花色苷是果实品质重要因子，提高果实花色苷含量可改进果实色泽。桃为积累花色苷的重要水果，先前研究已经表明光可通过增强相关转录因子（MYB、bHLH 和 WD40）基因表达而促进花色苷合成，但光照如何实现对转录因子基因表达的调控尚不清楚，而且就品种间对光存在敏感性差异的成因尚无研究。本项目拟以‘湖景蜜露’、‘玉露’和‘晚湖景’桃为研究材料，结合运用功能基因组学、分子生物学和生物技术等手段，以光受体（UV-B受体UVR8、UV-A/蓝光受体Cry1、Cry2）及信号转导中的元件（COP1、HY5等）功能鉴别及其对MYB、bHLH 和 WD40的作用机制等为主题，从基因序列差异、基因表达差异、转录调控途径和蛋白互作机制等角度入手，研究桃果实着色对光的依赖机制以及品种间对光敏感性存在差异的成因。项目研究对于深入理解桃果实花色苷的积累及调控机制具有重要意义，也可为探索提高花色苷含量的措施提供理论支撑。

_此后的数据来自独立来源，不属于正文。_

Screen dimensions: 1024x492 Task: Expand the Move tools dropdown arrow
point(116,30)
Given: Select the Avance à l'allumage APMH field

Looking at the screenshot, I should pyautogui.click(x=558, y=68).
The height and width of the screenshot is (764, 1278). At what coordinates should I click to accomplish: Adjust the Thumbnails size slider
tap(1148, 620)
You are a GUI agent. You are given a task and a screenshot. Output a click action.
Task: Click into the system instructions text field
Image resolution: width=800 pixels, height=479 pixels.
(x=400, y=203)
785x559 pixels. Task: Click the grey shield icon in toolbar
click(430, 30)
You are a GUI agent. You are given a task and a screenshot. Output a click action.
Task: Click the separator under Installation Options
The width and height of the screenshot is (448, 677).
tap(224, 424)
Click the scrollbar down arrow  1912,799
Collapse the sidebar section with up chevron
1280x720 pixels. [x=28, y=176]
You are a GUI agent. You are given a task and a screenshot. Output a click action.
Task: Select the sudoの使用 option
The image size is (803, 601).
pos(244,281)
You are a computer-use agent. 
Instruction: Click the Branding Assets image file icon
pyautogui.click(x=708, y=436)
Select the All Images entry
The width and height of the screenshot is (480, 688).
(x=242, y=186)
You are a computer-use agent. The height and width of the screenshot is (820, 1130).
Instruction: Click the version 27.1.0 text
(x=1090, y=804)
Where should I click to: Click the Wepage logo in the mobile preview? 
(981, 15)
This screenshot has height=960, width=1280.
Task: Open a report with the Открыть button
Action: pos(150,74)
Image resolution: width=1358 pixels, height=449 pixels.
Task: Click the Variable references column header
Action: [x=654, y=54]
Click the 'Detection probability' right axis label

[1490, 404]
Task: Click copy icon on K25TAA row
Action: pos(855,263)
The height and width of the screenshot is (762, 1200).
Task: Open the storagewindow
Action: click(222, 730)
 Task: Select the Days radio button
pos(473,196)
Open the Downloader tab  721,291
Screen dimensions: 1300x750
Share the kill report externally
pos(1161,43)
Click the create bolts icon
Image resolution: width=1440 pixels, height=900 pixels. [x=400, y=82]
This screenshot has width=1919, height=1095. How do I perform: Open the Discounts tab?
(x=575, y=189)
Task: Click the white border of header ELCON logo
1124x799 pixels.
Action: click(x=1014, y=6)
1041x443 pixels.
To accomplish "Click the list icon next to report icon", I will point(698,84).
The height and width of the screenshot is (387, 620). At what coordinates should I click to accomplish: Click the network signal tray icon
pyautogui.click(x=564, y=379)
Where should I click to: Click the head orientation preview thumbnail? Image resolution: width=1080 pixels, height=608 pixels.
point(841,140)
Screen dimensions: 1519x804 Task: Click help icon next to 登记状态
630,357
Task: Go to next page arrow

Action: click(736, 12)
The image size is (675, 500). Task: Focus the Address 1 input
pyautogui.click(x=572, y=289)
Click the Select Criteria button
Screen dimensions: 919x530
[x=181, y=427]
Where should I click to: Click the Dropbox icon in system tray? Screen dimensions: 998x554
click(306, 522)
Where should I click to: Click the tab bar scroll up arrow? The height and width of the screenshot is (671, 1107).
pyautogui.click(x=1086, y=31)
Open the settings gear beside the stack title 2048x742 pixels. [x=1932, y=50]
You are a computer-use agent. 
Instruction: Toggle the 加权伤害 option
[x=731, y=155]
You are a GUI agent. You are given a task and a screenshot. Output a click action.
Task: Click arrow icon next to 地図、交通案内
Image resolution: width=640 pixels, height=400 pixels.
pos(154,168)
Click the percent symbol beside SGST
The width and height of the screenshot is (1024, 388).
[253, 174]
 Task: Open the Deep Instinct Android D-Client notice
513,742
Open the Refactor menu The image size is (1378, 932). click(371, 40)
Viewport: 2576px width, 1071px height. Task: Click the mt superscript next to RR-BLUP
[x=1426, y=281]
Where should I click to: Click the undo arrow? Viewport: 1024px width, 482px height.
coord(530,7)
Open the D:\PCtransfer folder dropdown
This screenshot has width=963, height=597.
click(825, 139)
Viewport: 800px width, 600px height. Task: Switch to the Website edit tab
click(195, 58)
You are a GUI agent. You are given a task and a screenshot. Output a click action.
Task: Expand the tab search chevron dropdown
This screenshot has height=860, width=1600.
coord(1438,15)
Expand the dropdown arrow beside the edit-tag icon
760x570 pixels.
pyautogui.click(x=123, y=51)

以自然光下着色能力较强的‘湖景蜜露’和着色能力较弱的‘玉露’桃果实为试材，探究了不同光环境下花色苷积累差异机制以及品种间紫外光敏感性差异的成因。主要研究进展包括：1）发现在自然光下‘湖景蜜露’随着果实的成熟逐渐积累花色苷，而‘玉露’几乎未积累花色苷。为探究两个桃品种花色苷积累的差异是否由于合成及调控基因序列差异导致，开展了以高通量测序为基础的品种间单核苷酸多态性（SNP）筛选，发现只有UFGT由于SNP位点的差异造成了2个氨基酸残基的差异但这些差异很可能并不会导致活性上的影响。2）发现采后光照处理下两个品种对不同波长的光具有不同的敏感性。UVB和UVA照射显著增加了‘湖景蜜露’果皮中花色苷含量，‘玉露’仅在UVB处理下积累花色苷。转录组数据表明花色苷生物合成结构基因表达量与花色苷含量变化一致。一些光受体（PpUVR8.1和PpCRY1）、光信号转导因子（PpCOP1、PpCOP10和PpHY5、PpHYH）以及花色苷转运基因（PpGST1）是两个品种桃对紫外光敏感性差异的原因。研究发现MYB、bHLH、bZIP和NAC家族中的一些转录因子与花色苷结构基因共表达，可能参与紫外光调控桃果实花色苷的合成。3）通过转录组分析鉴定出参与花色苷转运的GST基因（PpGST1），PpGST1表达量存在组织和品种特异性，与花色苷含量显著正相关。基于拟南芥突变体功能互补及烟草和桃果实瞬时过表达实验表明PpGST1能参与花色苷的转运，而未参与原花青素的积累。在血桃中用VIGS技术将PpGST1沉默后，果肉中花色苷的含量明显减少。R2R3-MYB转录因子PpMYB10.1不仅调控花色苷的生物合成，而且能通过激活PpGST1的表达，协同调控桃果实发育成熟过程中花色苷的转运过程。研究探明了光照处理促进花青苷积累的效应、品种间差异及其机制，鉴别了HY5和GST等重要基因，对产业上调控果实着色提供了理论支撑。